L’ascenseur se met à monter lentement et bruyamment, comme un monte-charge, jusqu’au 3e niveau. C’est impressionnant : de chaque côté le paysage urbain s’éloigne et s’étend. Nous sortons avec précaution sur le palier, recouvert de tôles antidérapantes qui bougent sous les pieds. Il n’y a pas de danger, mais il est aventureux d’entrer sur un tel chantier. Il faut faire attention aux traverses basses signalées par des bandes noires et jaunes. Nous sommes au niveau de la large corniche des murs de la nef, décorée par de petites sculptures. Le haut de la tour sud-est visible juste au-dessus. Nous tutoyons les hauteurs de notre cathédrale.
Des gargouilles nous regardent avec les yeux de bêtes fantastiques. Ont-elles 800 ans ? « 100 » répond Yann Hégo « elles datent de la reconstruction après 1918. » Elles recevront seulement une goulotte en plomb pour l’écoulement, car le choix a été fait de préserver l’histoire qui a laissé ses traces sur la structure, même des impacts de balles sur la pierre.

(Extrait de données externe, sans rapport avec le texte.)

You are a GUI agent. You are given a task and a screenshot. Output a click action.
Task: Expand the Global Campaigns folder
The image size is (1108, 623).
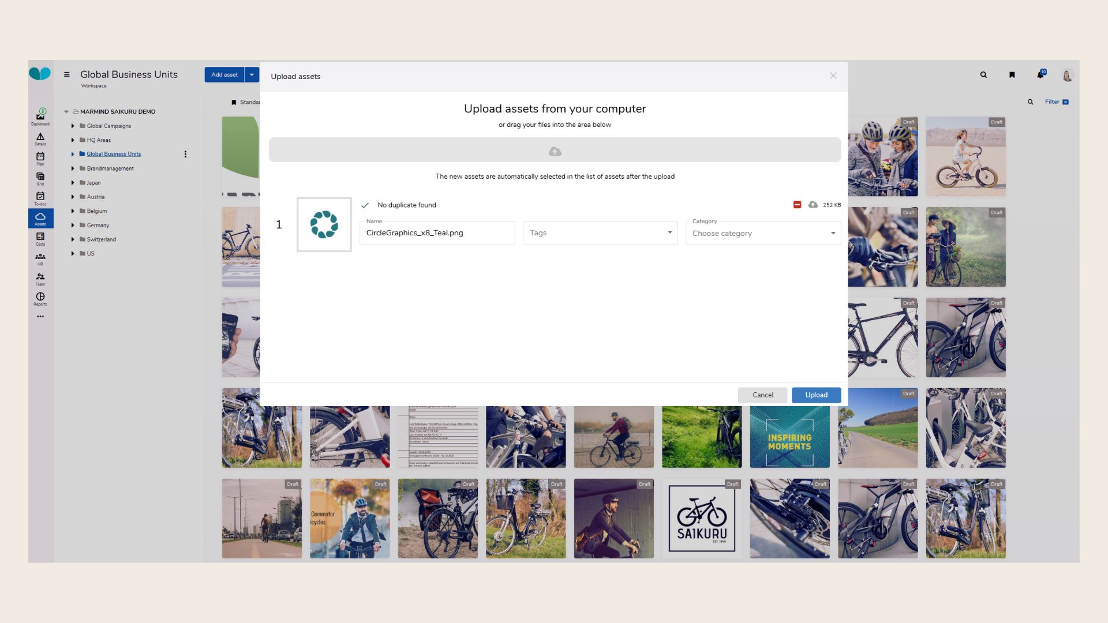(x=73, y=126)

Les sculptures sont traitées par laser, sablage ou silicones, un millimètre à la fois.
Nous montons au 4e niveau par une dizaine de marches métalliques et un demi-palier, avec une légère sensation d’avancer vers le vide, pour atteindre les combles de la cathédrale. Les gros chevrons nus en enfilade sont soutenus par des arbalétriers comme d’immenses cadres de parapluie. A l’ouest, une charpente en béton, datant des années 20, a été testée et trouvée saine. Ailleurs, tout bois défectueux est remplacé, ou réparé par de savants assemblages et greffes. Un chevron défiguré par une longue déchirure superficielle, trace de l’impact d’un obus, sera préservé. La charpente sera recouverte d’ardoises importées d’Espagne, car il n’y plus que de petites ardoiseries en France, mais la plupart des matériaux de construction reste locale.
La visite est terminée, mais Yann Hégo considère que d’autres rendez-vous pourraient être pris à des tournants importants du chantier. Nous redescendons dans l’ascenseur grinçant et atterrissons, avec le sentiment d’avoir survolé à pied ce monument qui est au cœur de la ville, voire est son cœur.